═══ DOCUMENT PASSAGE ═══
New Optical Disk That Holds 140GB
NoCashValue writes "There is an article on Wired News about a new optical disk that can hold up to 140GB of data on a disk the size of a CD ROM." Still pretty vaporouus, but they claim a demo is forthcoming at Comdex.
Just because they could make the media smaller and still hold a relatively obscene amount of data does not mean they can necessarily make the reader correspondingly smaller...
Even if you have a really small CD I doubt you could make a reader the size of a Palm (at least for any reasonable sum of money).
(Please note, this isn't an accusation of fraud or conspiracy; I'm just curious what an adequately convincing demo would be like)
The FMD/C technology is presently protected by over 70 Japanese, European, and US patents, approved and/or pending, dozens of priority establishing disclosures, and the exceptional know-how of an unprecedented group of physicists cooperating across the world.
To me, this means over 70 different royalties that consumers will have to pay when purchasing the media and readers. Suppose we'll have to pay higher pre-sale taxes on the readers for the government to distribute to copyright holders (since we can copy so much more copyrighted material)?
═══ DATA ═══
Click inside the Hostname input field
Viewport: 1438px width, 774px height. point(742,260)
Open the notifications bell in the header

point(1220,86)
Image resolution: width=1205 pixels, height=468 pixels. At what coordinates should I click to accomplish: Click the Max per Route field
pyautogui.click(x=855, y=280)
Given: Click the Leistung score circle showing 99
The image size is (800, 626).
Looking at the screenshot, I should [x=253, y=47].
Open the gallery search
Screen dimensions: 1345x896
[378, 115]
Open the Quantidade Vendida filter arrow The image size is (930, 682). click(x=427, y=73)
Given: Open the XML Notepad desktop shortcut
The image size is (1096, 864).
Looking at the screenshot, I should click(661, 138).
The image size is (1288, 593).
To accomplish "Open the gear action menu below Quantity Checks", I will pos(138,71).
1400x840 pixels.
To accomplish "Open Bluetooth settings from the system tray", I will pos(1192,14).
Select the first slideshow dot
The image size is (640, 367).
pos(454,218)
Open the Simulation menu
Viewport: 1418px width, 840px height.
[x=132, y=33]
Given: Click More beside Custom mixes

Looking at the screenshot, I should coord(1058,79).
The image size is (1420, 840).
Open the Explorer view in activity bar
═══
TASK INSTRUCTIONS:
1 > According to the optical disk discussion, how many patents protect the FMD/C technology?
2 > Can you recast the entries, starting with the line that contains "Open the Simulation menu" and going on through the last line of the entries, as a JSON list of strings with one string per line and blank lines omitted?
The optical disk discussion and the entries have nothing to do with each other.

RESPONSES BY TASK:
1 > Over 70 Japanese, European, and US patents, approved and/or pending.

2 >
[
  "Open the Simulation menu",
  "Viewport: 1418px width, 840px height.",
  "[x=132, y=33]",
  "Given: Click More beside Custom mixes",
  "Looking at the screenshot, I should coord(1058,79).",
  "The image size is (1420, 840).",
  "Open the Explorer view in activity bar"
]